▶ **Directions for this task**: Return, from the data below, each line that contains the word "height".

Source data Start Marker

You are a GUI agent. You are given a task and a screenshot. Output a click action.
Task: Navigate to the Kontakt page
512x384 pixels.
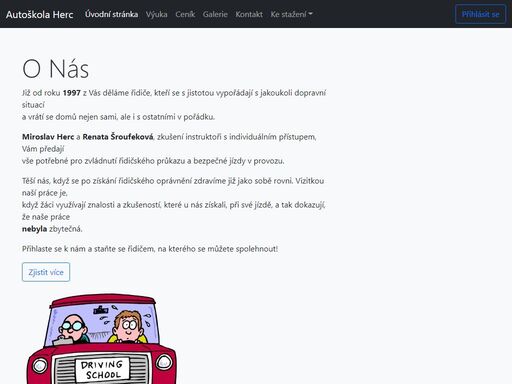249,14
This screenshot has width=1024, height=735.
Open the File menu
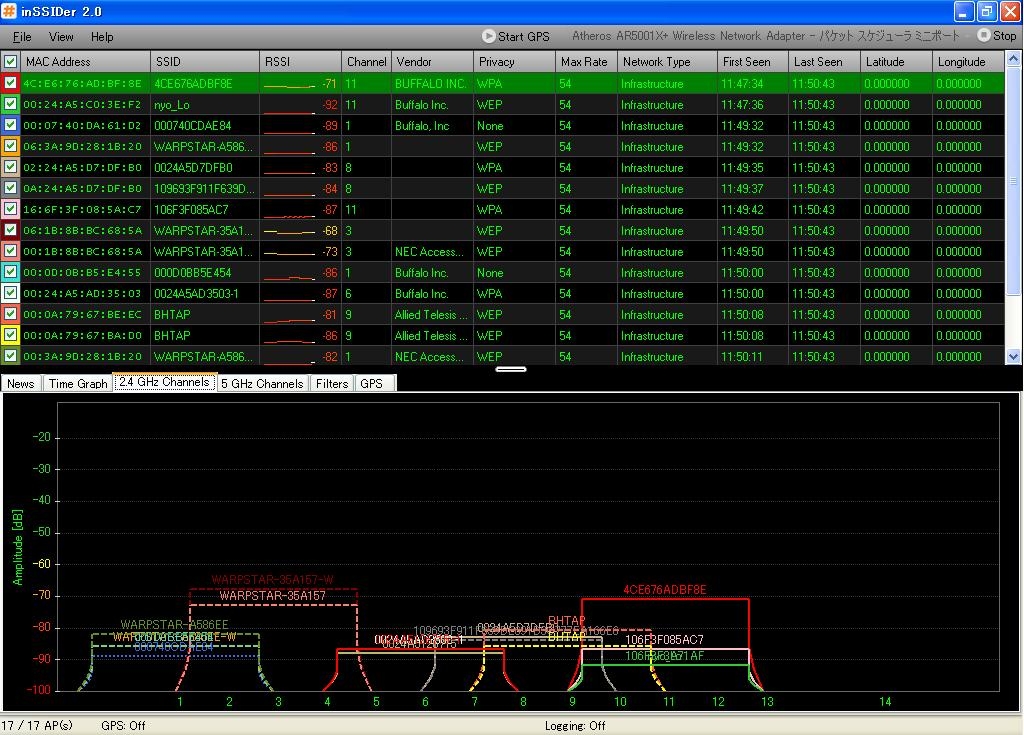point(22,37)
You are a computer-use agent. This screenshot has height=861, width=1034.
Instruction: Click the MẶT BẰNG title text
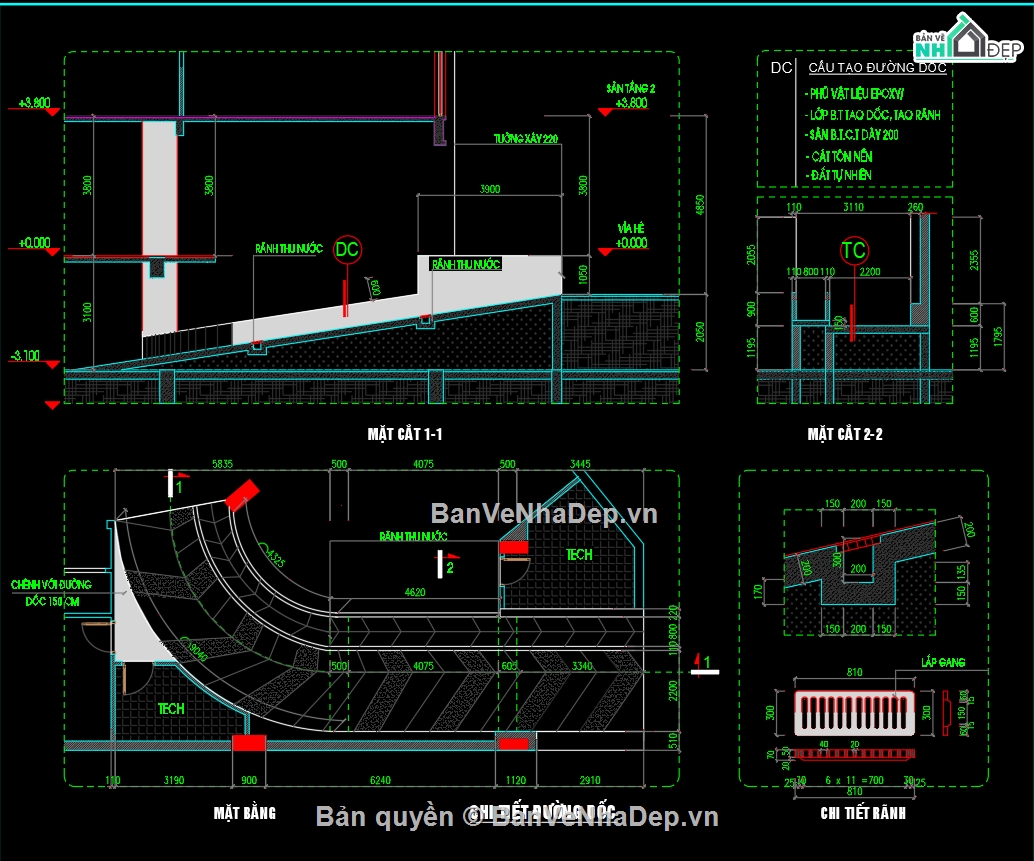point(244,812)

Source data End Marker

▶ **Response**:
This screenshot has width=1024, height=735.
You are a computer-use agent. This screenshot has height=861, width=1034.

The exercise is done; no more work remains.